Get_html_1 967 2658 1132 1199 988 1236
Get_html_2 2323 2244 1202 1166 1081 1011
Get_html_3 978 1219 1527 1133 1192 1774

1, about URL. OpenStream () and Conn.getinputstream ().

Both return the Inputstrema object, and both get the URLConnection object through the OpenConnection () method, and then call the getInputStream () method, so Method 2 and Method 1 are the same, but the former is more convenient.

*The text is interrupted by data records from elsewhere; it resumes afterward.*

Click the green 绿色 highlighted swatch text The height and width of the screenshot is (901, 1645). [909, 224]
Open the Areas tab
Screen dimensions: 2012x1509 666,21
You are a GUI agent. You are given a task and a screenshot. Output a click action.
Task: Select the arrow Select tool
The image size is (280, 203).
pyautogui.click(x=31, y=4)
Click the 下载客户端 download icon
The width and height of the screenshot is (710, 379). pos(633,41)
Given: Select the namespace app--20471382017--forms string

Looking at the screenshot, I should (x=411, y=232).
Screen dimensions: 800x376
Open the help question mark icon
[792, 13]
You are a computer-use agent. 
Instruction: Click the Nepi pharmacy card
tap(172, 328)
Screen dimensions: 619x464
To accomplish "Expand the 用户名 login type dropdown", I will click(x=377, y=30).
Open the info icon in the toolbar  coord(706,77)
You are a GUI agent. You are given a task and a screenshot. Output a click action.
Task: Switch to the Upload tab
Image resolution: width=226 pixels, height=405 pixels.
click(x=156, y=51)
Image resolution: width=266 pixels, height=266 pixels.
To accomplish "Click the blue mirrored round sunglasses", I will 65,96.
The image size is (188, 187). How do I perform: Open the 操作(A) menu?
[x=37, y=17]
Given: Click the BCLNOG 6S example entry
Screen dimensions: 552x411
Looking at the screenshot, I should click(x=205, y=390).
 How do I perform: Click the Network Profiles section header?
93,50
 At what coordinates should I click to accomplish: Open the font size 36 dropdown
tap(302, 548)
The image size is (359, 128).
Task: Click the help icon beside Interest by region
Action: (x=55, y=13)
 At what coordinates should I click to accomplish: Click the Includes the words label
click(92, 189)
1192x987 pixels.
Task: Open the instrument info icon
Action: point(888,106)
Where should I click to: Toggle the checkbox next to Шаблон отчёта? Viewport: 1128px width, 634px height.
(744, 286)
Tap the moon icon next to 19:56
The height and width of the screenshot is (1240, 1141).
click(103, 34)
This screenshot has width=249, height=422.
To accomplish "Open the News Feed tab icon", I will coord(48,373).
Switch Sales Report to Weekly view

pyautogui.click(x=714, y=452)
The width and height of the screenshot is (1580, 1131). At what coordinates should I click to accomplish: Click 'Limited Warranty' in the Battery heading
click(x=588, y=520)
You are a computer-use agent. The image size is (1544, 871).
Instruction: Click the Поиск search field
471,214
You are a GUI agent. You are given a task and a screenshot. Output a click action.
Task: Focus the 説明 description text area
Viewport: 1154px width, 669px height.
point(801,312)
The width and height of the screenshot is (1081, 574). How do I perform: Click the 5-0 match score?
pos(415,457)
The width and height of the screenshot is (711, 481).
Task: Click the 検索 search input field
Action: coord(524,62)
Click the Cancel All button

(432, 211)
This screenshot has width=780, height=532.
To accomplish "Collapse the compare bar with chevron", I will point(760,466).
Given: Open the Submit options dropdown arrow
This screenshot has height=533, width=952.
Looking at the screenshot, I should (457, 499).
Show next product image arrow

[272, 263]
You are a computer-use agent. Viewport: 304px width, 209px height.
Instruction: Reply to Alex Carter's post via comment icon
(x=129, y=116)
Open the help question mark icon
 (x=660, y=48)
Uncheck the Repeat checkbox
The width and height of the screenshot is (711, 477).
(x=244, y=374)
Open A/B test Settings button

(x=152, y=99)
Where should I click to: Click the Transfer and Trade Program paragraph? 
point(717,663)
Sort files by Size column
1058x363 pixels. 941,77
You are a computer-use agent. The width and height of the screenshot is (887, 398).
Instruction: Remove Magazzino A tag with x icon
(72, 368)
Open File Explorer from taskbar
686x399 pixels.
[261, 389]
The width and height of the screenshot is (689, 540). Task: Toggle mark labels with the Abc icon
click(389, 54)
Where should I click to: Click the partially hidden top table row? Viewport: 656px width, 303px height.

2, about the BufferedReader class.

"Functionality of this class": a character stream can be placed in a buffer (a small area in memory) for efficient reading.

"Look at the construction method":

BufferedReader (Reader in) creates an input buffer that uses the default size to buffer the character input stream.

BufferedReader (Reader in, int sz) creates a buffered character input stream that uses the specified size input buffer.

"Common methods":ReadLine () can quickly implement line reads of text characters.

3, about the InputStreamReader class

InputStreamReader is a bridge from a stream of bytes to a character stream: it reads into bytes and converts it to a character stream according to the specified encoding, which is a subclass of reader.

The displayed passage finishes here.